[Task description]
Write out the following records exactly, each one in full.

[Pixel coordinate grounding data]
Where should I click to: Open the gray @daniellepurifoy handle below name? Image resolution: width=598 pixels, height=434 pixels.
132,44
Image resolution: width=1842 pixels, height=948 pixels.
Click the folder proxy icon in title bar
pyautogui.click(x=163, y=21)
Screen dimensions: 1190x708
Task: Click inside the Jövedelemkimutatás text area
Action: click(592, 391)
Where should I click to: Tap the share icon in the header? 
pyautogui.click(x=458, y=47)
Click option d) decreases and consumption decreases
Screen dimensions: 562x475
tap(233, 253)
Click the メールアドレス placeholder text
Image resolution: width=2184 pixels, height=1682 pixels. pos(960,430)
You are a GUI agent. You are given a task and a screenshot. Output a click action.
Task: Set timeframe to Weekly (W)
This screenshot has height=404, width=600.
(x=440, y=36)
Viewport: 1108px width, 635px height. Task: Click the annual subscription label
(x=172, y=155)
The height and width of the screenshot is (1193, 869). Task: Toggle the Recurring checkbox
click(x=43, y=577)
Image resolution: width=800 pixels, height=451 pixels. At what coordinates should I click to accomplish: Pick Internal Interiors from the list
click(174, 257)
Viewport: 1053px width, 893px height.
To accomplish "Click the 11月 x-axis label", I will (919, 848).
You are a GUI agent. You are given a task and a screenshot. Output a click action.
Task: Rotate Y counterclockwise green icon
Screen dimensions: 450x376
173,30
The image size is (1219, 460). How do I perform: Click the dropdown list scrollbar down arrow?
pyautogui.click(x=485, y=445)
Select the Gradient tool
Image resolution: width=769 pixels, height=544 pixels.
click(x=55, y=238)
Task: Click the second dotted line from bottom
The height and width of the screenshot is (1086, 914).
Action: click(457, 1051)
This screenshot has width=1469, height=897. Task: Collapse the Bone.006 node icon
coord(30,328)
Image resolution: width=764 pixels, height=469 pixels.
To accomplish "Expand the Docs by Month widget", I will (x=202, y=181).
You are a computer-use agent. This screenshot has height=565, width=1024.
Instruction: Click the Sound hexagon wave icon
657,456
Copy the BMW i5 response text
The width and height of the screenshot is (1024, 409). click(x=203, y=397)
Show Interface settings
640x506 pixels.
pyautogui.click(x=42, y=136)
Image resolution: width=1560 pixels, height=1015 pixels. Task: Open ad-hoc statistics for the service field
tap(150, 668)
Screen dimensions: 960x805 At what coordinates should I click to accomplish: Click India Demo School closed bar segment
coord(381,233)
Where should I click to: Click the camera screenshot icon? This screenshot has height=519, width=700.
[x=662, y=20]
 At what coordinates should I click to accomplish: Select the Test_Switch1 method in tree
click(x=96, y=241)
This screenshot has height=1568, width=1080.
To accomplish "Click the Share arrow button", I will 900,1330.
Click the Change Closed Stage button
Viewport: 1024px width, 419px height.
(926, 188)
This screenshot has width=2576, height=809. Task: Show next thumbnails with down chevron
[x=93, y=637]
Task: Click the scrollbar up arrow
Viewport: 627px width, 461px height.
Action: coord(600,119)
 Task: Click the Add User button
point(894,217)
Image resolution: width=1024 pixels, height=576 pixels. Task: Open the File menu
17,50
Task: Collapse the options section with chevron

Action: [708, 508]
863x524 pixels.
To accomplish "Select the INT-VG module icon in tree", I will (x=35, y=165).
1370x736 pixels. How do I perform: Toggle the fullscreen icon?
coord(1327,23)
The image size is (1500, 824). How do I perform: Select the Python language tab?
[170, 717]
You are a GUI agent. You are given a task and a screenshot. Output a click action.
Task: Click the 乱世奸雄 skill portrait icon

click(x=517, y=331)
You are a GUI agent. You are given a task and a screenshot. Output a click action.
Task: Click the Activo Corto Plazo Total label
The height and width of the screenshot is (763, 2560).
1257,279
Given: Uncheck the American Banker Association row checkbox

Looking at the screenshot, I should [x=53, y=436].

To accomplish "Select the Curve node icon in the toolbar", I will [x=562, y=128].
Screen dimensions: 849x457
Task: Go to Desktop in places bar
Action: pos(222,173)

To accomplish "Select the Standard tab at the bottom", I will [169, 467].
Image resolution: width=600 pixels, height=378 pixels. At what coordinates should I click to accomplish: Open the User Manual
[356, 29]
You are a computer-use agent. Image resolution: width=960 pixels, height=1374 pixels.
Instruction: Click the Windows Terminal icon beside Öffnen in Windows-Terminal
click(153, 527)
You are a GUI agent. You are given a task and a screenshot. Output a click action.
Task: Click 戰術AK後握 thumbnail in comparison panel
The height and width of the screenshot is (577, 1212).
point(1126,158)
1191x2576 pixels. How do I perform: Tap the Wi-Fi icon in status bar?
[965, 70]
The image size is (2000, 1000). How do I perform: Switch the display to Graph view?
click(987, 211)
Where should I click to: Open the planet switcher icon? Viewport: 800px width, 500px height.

[Result below]
Where should I click to: Open the gray @daniellepurifoy handle below name? Image resolution: width=598 pixels, height=434 pixels.
132,44
Image resolution: width=1842 pixels, height=948 pixels.
Click the folder proxy icon in title bar
pyautogui.click(x=163, y=21)
Screen dimensions: 1190x708
Task: Click inside the Jövedelemkimutatás text area
Action: click(592, 391)
Where should I click to: Tap the share icon in the header? 
pyautogui.click(x=458, y=47)
Click option d) decreases and consumption decreases
Screen dimensions: 562x475
tap(233, 253)
Click the メールアドレス placeholder text
Image resolution: width=2184 pixels, height=1682 pixels. pos(960,430)
You are a GUI agent. You are given a task and a screenshot. Output a click action.
Task: Set timeframe to Weekly (W)
This screenshot has height=404, width=600.
(x=440, y=36)
Viewport: 1108px width, 635px height. Task: Click the annual subscription label
(x=172, y=155)
The height and width of the screenshot is (1193, 869). Task: Toggle the Recurring checkbox
click(x=43, y=577)
Image resolution: width=800 pixels, height=451 pixels. At what coordinates should I click to accomplish: Pick Internal Interiors from the list
click(174, 257)
Viewport: 1053px width, 893px height.
To accomplish "Click the 11月 x-axis label", I will (919, 848).
You are a GUI agent. You are given a task and a screenshot. Output a click action.
Task: Rotate Y counterclockwise green icon
Screen dimensions: 450x376
173,30
The image size is (1219, 460). How do I perform: Click the dropdown list scrollbar down arrow?
pyautogui.click(x=485, y=445)
Select the Gradient tool
Image resolution: width=769 pixels, height=544 pixels.
click(x=55, y=238)
Task: Click the second dotted line from bottom
The height and width of the screenshot is (1086, 914).
Action: click(457, 1051)
This screenshot has width=1469, height=897. Task: Collapse the Bone.006 node icon
coord(30,328)
Image resolution: width=764 pixels, height=469 pixels.
To accomplish "Expand the Docs by Month widget", I will (x=202, y=181).
You are a computer-use agent. This screenshot has height=565, width=1024.
Instruction: Click the Sound hexagon wave icon
657,456
Copy the BMW i5 response text
The width and height of the screenshot is (1024, 409). click(x=203, y=397)
Show Interface settings
640x506 pixels.
pyautogui.click(x=42, y=136)
Image resolution: width=1560 pixels, height=1015 pixels. Task: Open ad-hoc statistics for the service field
tap(150, 668)
Screen dimensions: 960x805 At what coordinates should I click to accomplish: Click India Demo School closed bar segment
coord(381,233)
Where should I click to: Click the camera screenshot icon? This screenshot has height=519, width=700.
[x=662, y=20]
 At what coordinates should I click to accomplish: Select the Test_Switch1 method in tree
click(x=96, y=241)
This screenshot has height=1568, width=1080.
To accomplish "Click the Share arrow button", I will 900,1330.
Click the Change Closed Stage button
Viewport: 1024px width, 419px height.
(926, 188)
This screenshot has width=2576, height=809. Task: Show next thumbnails with down chevron
[x=93, y=637]
Task: Click the scrollbar up arrow
Viewport: 627px width, 461px height.
Action: coord(600,119)
 Task: Click the Add User button
point(894,217)
Image resolution: width=1024 pixels, height=576 pixels. Task: Open the File menu
17,50
Task: Collapse the options section with chevron

Action: [708, 508]
863x524 pixels.
To accomplish "Select the INT-VG module icon in tree", I will (x=35, y=165).
1370x736 pixels. How do I perform: Toggle the fullscreen icon?
coord(1327,23)
The image size is (1500, 824). How do I perform: Select the Python language tab?
[170, 717]
You are a GUI agent. You are given a task and a screenshot. Output a click action.
Task: Click the 乱世奸雄 skill portrait icon

click(x=517, y=331)
You are a GUI agent. You are given a task and a screenshot. Output a click action.
Task: Click the Activo Corto Plazo Total label
The height and width of the screenshot is (763, 2560).
1257,279
Given: Uncheck the American Banker Association row checkbox

Looking at the screenshot, I should [x=53, y=436].

To accomplish "Select the Curve node icon in the toolbar", I will [x=562, y=128].
Screen dimensions: 849x457
Task: Go to Desktop in places bar
Action: pos(222,173)

To accomplish "Select the Standard tab at the bottom", I will [169, 467].
Image resolution: width=600 pixels, height=378 pixels. At what coordinates should I click to accomplish: Open the User Manual
[356, 29]
You are a computer-use agent. Image resolution: width=960 pixels, height=1374 pixels.
Instruction: Click the Windows Terminal icon beside Öffnen in Windows-Terminal
click(153, 527)
You are a GUI agent. You are given a task and a screenshot. Output a click action.
Task: Click 戰術AK後握 thumbnail in comparison panel
The height and width of the screenshot is (577, 1212).
point(1126,158)
1191x2576 pixels. How do I perform: Tap the Wi-Fi icon in status bar?
[965, 70]
The image size is (2000, 1000). How do I perform: Switch the display to Graph view?
click(987, 211)
Where should I click to: Open the planet switcher icon? Viewport: 800px width, 500px height.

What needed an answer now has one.